Leading up to the 2014 midterms, the White House’s focus is increasingly on issues related to women, presumably in an attempt to pivot from the unpopular healthcare law and regain support from their base. In a recently released “fact sheet” (which contains proposals for increased government involvement in education and labor, and few actual facts), the Administration outlines a series of events taking places during the upcoming months to discuss “efforts to expand access to higher education” for women, among other loosely defined long-term goals. Continued achievement for women in academia and the workplace is essential to the future growth of our economy, but is a renewed focus by the government necessary?
Women in general and Latinas specifically are already making big strides when it comes to participating in higher education – and have been doing it on their own for years. According to the Department of Labor, 32% of women now have a bachelor’s degree at age 27, compared to just 24% of men. The difference in achievement between the sexes is even greater in the case of Hispanic women. In 1994, only half of Hispanic women who had completed high school went on to enroll in college the following fall. According to a Pew Research Center analysis of U.S. Census data, 75% of Hispanic women now enroll in college, a 13-point difference from Hispanic men, which represents the largest difference between genders in a specific ethnic group. Women also graduate at a higher rate than their male counterparts: in 2010, women surpassed men by eight percentage points, reversing the advantage that historically went to men.
There are, of course, existing barriers to women’s success in education that do need to be remedied, but more government intervention will only exaggerate the matter. The cost of tuition becomes more unaffordable each year, tripling in price from $10,783 in 1973 to just over $30,000 in 2013 on average for a private four-year institution, and almost quadrupling in the same category for public four-year institutions. Why would average tuition increase at around 19% beyond the rate of inflation in a given timeframe? A large part of the answer is government involvement in student loans, which attempts to insulate consumers from price increases but really just allows universities to continue raising rates.
Another barrier to women’s success in general is the fact that even once we find a way to budget for our degree in, the job prospects waiting on the other side look pretty bleak. With an employment rate of 8.8% for Latinas that won’t budge, the last thing job-seekers and would-be entrepreneurs need are bigger barriers and tighter regulations that make a difficult task nearly impossible. Unfortunately, the proposals from the “fact sheet” referenced earlier seek to do these very things: more meddling with student loans, more ‘investments’ that increase the debt, and new rules that will limit choice, especially among minorities. It is more of the same ill-advised policies that women just don’t want.
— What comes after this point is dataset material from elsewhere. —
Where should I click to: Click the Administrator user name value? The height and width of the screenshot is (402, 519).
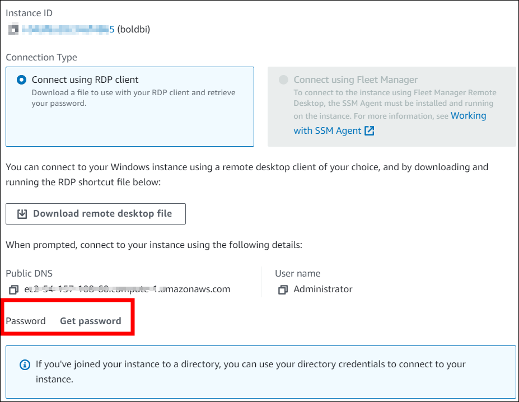(x=323, y=289)
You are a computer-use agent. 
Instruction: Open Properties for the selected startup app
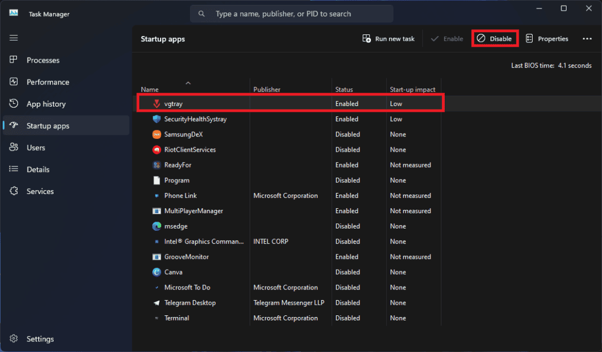547,38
The solutions offered do not get to the real problem, which is inappropriate government meddling in areas our lives that we are improving already through our own voluntary initiatives. The Administration should have learned this lesson with healthcare, the very issue from which it now seeks to distract. If they really wanted to help women succeed in education and the workplace, it would stop impeding and let us do it on own. Which, by the way, we already are.